§ **Work required**
Although the records contain pictures, none belong in the copy: restate word for word only the lines from the one with "Click the third filled circle behind Solve" through the one with "Task: Select the CSV Data Set Config element", both included.
|---|
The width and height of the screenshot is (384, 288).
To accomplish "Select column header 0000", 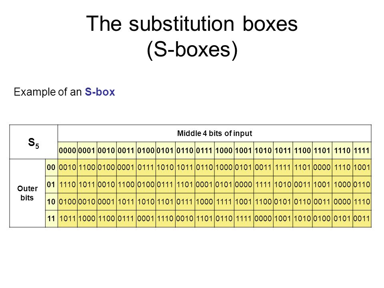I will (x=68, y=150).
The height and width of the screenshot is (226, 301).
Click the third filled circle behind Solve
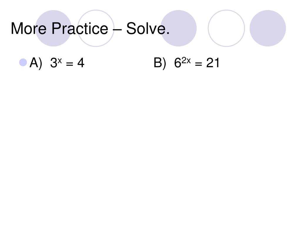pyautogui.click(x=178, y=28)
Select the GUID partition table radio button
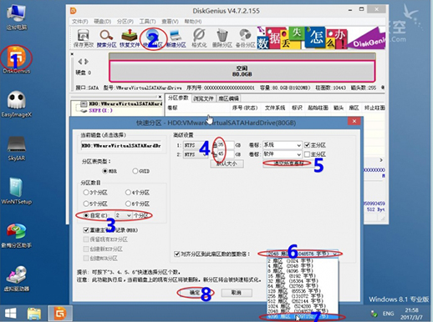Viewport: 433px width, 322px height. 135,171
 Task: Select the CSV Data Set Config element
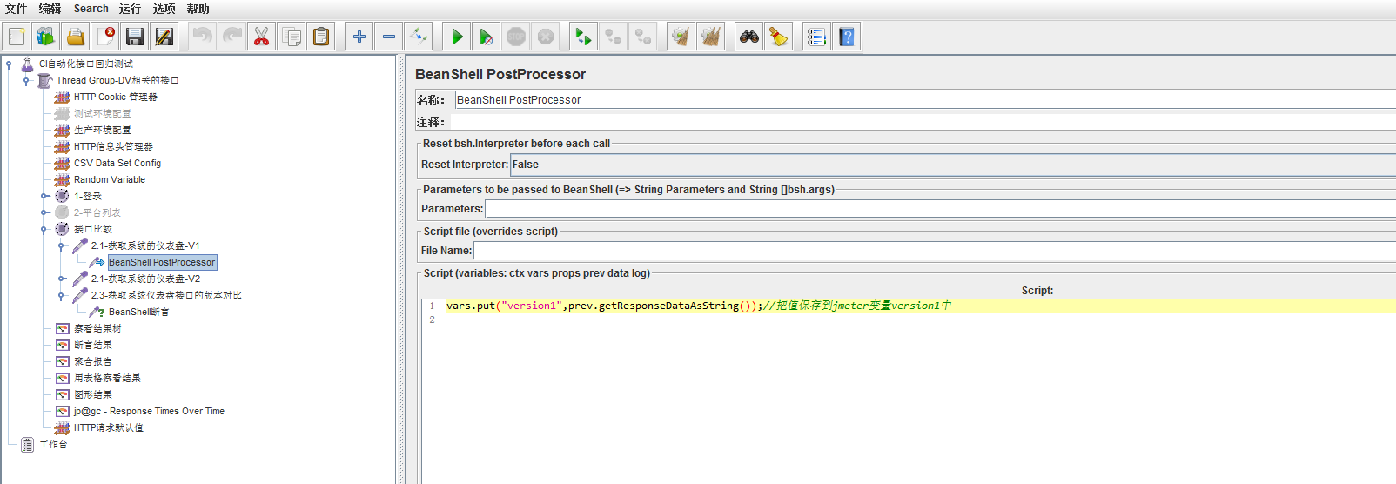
|---|
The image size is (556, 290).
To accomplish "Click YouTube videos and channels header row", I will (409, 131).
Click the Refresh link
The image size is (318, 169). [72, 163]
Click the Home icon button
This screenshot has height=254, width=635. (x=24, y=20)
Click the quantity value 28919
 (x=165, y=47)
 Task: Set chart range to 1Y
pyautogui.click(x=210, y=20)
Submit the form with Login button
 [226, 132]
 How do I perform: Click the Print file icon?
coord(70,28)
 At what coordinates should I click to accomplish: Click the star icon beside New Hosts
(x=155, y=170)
|---|
§ **Solution to the problem**
Click the third filled circle behind Solve
pyautogui.click(x=178, y=28)
Select the GUID partition table radio button
Viewport: 433px width, 322px height. 135,171
 Task: Select the CSV Data Set Config element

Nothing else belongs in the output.